_Extrait_.
※

Le monde découvre ce que l'on pourrait appeler
la première vague de talents maison: Podolski, Lahm, Schweinsteiger.
L'Allemagne réussit son tournoi et semble être sur la bonne voie,
comme le démontre encore l'Euro 2008, que les jeunots et un Ballack
en mode taulier terminent à la deuxième place, dix ans après
l'humiliation fondatrice contre la bande à Suker.

Que
lui a-t-il manqué face au futur champion du monde espagnol (si vous
n'aimez pas le jeu des questions-réponses c'est le même tarif on
arrête de protester dans le fond merci sinon j'appelle le colonel et
vous allez en prendre pour votre grade c'est moi que je vous le dis
en plus il a taché son jogging au petit déjeuner et il est pas à
prendre avec des pincettes)? Tout ce qui fait qu'on cale à deux mètres du buffet: un soupçon de métier et de vice, quelques grammes de réalisme (une Allemagne qui manque de réalisme c'est émouvant quand même non?), l'absence de leaders affirmés et d'un patron en défense à la Puyol, leur bourreau en demi-finale.

※

_Utiliser les informations_.
A. Répondez à ces questions sur l'extrait consacré au football allemand :
(i) Quels joueurs forment la première vague de talents maison ?
(ii) À quelle place l'Allemagne termine-t-elle l'Euro 2008 ?
(iii) Combien d'années séparent l'Euro 2008 de l'humiliation fondatrice ?
B. Reproduisez mot pour mot le passage de l'extrait sur le football allemand qui va de « L'Allemagne réussit son » à « bourreau en demi-finale. », ces mots compris.
Les données n'ont aucun rôle dans ce travail.

※

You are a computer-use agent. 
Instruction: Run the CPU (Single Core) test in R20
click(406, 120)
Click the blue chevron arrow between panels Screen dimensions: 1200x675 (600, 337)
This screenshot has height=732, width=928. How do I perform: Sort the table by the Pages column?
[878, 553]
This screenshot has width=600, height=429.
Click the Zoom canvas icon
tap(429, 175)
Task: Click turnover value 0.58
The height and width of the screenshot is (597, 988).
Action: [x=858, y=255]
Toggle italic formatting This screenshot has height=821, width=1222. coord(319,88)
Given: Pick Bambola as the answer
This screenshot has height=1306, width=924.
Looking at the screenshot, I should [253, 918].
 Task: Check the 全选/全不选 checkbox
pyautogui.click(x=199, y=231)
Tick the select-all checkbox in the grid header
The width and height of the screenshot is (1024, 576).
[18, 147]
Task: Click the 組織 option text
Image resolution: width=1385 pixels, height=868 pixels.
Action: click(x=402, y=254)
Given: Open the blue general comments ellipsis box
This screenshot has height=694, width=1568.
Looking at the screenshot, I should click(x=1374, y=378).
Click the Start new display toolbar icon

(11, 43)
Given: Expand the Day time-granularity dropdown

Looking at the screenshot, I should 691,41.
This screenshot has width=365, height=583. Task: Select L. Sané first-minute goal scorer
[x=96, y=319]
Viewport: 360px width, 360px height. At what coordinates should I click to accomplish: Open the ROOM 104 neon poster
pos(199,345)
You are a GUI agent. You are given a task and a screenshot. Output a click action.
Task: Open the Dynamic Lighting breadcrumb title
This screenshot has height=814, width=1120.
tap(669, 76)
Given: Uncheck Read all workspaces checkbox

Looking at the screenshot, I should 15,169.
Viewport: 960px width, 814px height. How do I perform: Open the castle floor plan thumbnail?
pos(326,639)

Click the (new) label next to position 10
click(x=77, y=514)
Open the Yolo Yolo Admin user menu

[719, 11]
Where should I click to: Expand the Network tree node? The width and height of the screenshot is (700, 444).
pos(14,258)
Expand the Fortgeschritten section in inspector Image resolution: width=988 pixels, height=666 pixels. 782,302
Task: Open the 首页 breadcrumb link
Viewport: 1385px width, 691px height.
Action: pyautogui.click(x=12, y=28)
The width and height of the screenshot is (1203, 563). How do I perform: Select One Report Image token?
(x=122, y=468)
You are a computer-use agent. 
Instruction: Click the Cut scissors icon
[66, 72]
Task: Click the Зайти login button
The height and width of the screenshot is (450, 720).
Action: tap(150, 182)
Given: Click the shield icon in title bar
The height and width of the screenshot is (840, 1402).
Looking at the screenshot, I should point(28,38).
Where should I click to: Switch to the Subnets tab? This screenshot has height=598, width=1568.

※

_Réponses aux consignes_.
A.
(i) Podolski, Lahm et Schweinsteiger.
(ii) À la deuxième place.
(iii) Dix ans.

B.
L'Allemagne réussit son tournoi et semble être sur la bonne voie,
comme le démontre encore l'Euro 2008, que les jeunots et un Ballack
en mode taulier terminent à la deuxième place, dix ans après
l'humiliation fondatrice contre la bande à Suker.

Que
lui a-t-il manqué face au futur champion du monde espagnol (si vous
n'aimez pas le jeu des questions-réponses c'est le même tarif on
arrête de protester dans le fond merci sinon j'appelle le colonel et
vous allez en prendre pour votre grade c'est moi que je vous le dis
en plus il a taché son jogging au petit déjeuner et il est pas à
prendre avec des pincettes)? Tout ce qui fait qu'on cale à deux mètres du buffet: un soupçon de métier et de vice, quelques grammes de réalisme (une Allemagne qui manque de réalisme c'est émouvant quand même non?), l'absence de leaders affirmés et d'un patron en défense à la Puyol, leur bourreau en demi-finale.